___ Source information ___

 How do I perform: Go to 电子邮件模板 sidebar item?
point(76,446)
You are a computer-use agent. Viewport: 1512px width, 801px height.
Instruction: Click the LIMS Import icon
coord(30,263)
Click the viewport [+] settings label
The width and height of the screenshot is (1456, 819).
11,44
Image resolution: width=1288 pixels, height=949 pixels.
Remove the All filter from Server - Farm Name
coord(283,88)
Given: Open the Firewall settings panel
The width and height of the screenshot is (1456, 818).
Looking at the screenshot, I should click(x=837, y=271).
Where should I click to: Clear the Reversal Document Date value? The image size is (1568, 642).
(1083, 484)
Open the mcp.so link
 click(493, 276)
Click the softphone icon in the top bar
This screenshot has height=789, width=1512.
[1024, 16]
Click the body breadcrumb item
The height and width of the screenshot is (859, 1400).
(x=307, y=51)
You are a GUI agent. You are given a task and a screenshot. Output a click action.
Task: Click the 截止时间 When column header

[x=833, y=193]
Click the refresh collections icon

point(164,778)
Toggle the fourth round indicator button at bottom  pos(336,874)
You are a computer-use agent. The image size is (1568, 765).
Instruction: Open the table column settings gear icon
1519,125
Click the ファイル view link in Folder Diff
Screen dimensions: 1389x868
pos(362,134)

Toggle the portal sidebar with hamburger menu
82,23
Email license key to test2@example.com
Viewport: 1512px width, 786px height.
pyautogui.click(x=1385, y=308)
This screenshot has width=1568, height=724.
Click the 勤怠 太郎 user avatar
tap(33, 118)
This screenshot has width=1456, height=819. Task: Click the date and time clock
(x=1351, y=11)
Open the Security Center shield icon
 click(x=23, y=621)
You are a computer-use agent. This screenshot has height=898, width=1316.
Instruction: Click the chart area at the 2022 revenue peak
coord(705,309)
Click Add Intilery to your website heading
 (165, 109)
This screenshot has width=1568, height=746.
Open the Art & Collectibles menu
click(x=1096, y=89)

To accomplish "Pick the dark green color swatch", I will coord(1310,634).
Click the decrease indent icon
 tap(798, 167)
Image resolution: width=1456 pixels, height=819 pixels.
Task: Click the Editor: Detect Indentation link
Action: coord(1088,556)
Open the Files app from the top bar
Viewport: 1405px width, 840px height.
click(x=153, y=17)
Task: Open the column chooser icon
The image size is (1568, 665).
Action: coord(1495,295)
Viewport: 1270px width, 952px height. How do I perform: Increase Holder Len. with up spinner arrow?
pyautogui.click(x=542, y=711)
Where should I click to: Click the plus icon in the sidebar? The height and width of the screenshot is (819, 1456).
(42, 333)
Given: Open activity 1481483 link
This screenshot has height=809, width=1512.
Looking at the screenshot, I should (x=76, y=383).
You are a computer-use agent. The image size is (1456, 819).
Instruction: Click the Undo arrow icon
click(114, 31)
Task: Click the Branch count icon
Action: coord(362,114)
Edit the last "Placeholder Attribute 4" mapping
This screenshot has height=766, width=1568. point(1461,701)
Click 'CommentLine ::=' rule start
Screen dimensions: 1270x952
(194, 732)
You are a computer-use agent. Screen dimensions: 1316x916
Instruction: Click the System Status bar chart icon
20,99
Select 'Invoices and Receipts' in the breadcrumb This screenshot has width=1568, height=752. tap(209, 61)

___

Output every record above exactly as it was given.

 How do I perform: Go to 电子邮件模板 sidebar item?
point(76,446)
You are a computer-use agent. Viewport: 1512px width, 801px height.
Instruction: Click the LIMS Import icon
coord(30,263)
Click the viewport [+] settings label
The width and height of the screenshot is (1456, 819).
11,44
Image resolution: width=1288 pixels, height=949 pixels.
Remove the All filter from Server - Farm Name
coord(283,88)
Given: Open the Firewall settings panel
The width and height of the screenshot is (1456, 818).
Looking at the screenshot, I should click(x=837, y=271).
Where should I click to: Clear the Reversal Document Date value? The image size is (1568, 642).
(1083, 484)
Open the mcp.so link
 click(493, 276)
Click the softphone icon in the top bar
This screenshot has height=789, width=1512.
[1024, 16]
Click the body breadcrumb item
The height and width of the screenshot is (859, 1400).
(x=307, y=51)
You are a GUI agent. You are given a task and a screenshot. Output a click action.
Task: Click the 截止时间 When column header

[x=833, y=193]
Click the refresh collections icon

point(164,778)
Toggle the fourth round indicator button at bottom  pos(336,874)
You are a computer-use agent. The image size is (1568, 765).
Instruction: Open the table column settings gear icon
1519,125
Click the ファイル view link in Folder Diff
Screen dimensions: 1389x868
pos(362,134)

Toggle the portal sidebar with hamburger menu
82,23
Email license key to test2@example.com
Viewport: 1512px width, 786px height.
pyautogui.click(x=1385, y=308)
This screenshot has width=1568, height=724.
Click the 勤怠 太郎 user avatar
tap(33, 118)
This screenshot has width=1456, height=819. Task: Click the date and time clock
(x=1351, y=11)
Open the Security Center shield icon
 click(x=23, y=621)
You are a computer-use agent. This screenshot has height=898, width=1316.
Instruction: Click the chart area at the 2022 revenue peak
coord(705,309)
Click Add Intilery to your website heading
 (165, 109)
This screenshot has width=1568, height=746.
Open the Art & Collectibles menu
click(x=1096, y=89)

To accomplish "Pick the dark green color swatch", I will coord(1310,634).
Click the decrease indent icon
 tap(798, 167)
Image resolution: width=1456 pixels, height=819 pixels.
Task: Click the Editor: Detect Indentation link
Action: coord(1088,556)
Open the Files app from the top bar
Viewport: 1405px width, 840px height.
click(x=153, y=17)
Task: Open the column chooser icon
The image size is (1568, 665).
Action: coord(1495,295)
Viewport: 1270px width, 952px height. How do I perform: Increase Holder Len. with up spinner arrow?
pyautogui.click(x=542, y=711)
Where should I click to: Click the plus icon in the sidebar? The height and width of the screenshot is (819, 1456).
(42, 333)
Given: Open activity 1481483 link
This screenshot has height=809, width=1512.
Looking at the screenshot, I should (x=76, y=383).
You are a computer-use agent. The image size is (1456, 819).
Instruction: Click the Undo arrow icon
click(114, 31)
Task: Click the Branch count icon
Action: coord(362,114)
Edit the last "Placeholder Attribute 4" mapping
This screenshot has height=766, width=1568. point(1461,701)
Click 'CommentLine ::=' rule start
Screen dimensions: 1270x952
(194, 732)
You are a computer-use agent. Screen dimensions: 1316x916
Instruction: Click the System Status bar chart icon
20,99
Select 'Invoices and Receipts' in the breadcrumb This screenshot has width=1568, height=752. tap(209, 61)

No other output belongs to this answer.